Mon chargeur est vide, et j'en suis pas forcément très heureux.
En tout cas le fait est que le dialogue avec les catholiques libéraux est, de mon ressenti personnel, très frustrant parce qu'il manque de terrain commun pour dialogue. Au fond le débat revient à discuter de savoir qui a le primat sur l'autre de la Subjectivité (l'expérience individuelle) ou de l'Objectivité (le Magistère). Le Concile et le Catéchisme sont clairs sur la nature de la relation entre conscience et enseignement écclésial, pourtant... Mais les utiliser pour trancher, c'est déjà se revendiquer de l'objecivité externe.
Mais c'est pas comme si on arrivait à ce point du débat pour la 45ème fois depuis les 5 dernières années sur le Forum.

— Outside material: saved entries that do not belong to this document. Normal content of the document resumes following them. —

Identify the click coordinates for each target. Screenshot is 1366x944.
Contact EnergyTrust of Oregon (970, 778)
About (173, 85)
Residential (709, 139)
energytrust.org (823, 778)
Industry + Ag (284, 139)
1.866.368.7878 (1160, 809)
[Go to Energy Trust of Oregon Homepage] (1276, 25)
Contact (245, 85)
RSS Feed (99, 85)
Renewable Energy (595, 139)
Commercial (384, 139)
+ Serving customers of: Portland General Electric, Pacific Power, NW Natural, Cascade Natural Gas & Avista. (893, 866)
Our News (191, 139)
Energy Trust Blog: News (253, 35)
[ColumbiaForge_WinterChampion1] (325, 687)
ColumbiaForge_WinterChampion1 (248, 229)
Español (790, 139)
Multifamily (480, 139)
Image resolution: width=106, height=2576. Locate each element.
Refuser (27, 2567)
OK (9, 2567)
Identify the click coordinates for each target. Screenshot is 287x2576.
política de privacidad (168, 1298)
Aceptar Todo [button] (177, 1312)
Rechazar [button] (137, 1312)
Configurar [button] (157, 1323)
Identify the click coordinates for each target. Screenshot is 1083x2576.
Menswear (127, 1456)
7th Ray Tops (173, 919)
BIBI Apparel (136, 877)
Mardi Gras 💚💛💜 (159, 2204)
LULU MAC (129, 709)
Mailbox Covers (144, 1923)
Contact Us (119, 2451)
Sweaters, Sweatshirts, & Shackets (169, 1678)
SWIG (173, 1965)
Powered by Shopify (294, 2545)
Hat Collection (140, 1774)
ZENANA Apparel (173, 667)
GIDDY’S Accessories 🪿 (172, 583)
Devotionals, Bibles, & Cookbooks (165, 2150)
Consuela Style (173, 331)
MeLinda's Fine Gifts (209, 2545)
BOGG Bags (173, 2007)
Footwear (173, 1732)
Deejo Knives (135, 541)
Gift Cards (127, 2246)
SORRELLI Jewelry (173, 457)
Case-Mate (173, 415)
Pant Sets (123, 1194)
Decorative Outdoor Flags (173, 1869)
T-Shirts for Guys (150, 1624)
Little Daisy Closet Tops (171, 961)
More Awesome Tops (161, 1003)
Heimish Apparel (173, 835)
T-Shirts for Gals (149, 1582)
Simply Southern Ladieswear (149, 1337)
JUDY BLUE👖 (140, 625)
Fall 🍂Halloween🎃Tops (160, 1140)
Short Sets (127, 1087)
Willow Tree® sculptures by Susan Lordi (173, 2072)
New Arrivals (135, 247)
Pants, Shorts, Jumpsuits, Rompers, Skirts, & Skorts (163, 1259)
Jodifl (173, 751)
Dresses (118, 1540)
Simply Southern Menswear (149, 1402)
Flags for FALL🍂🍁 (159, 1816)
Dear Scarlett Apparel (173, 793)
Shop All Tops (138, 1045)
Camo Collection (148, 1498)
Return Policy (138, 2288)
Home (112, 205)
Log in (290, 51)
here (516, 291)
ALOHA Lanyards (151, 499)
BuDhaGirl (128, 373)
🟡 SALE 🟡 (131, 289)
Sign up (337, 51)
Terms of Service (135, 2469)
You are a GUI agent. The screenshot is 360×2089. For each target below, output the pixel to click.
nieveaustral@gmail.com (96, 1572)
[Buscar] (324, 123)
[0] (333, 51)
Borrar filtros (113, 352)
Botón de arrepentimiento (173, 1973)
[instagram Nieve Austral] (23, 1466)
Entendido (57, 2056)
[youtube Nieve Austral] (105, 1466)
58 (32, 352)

D'où mon manque d'intérêt pour la forme d'argumentation théologico-magistérielle, chère Suliko : je viens de parler en l'air, parce que mes propos, reçu dans la Subjectivité, perdent leur force rationnelle objective. On peut démontrer tel ou tel point de doctrine morale à n'importe quelle personne qui accepte les prémisses de la doctrine, mais c'est pas la peine de parler à quelqu'un qui pense que la morale se découvre dans le rapport humain avant tout, duquel jaillit une expérience qui est injugeable par un critère externe et surtout pas un raisonnement scholastique qui respire les parchemins poussièreux.
Je n'ai pas votre acèse silencieuse, chère axou...
Héraclius -
[Edit : j'ajoute à votre intention, Axelle, que je sais très bien que le raisonnement d'au-dessus vous rasera au dernier degré au mieux, et vous fera vous sentir blessée au pire. C'est bien pour cela que je ne voulais pas en venir là. N'y accordez pas trop d'importance. Bien sûr ce serait un plaisir de discuter de ces réflexions sur le plan logique, mais je doute que cela vous intéresse. Mais je préfère que vous passiez sur ces lignes sans les lire plutôt que cela vous donne le sentiment d'être personnelement jugée et vous donne une raison de plus de quitter le forum.]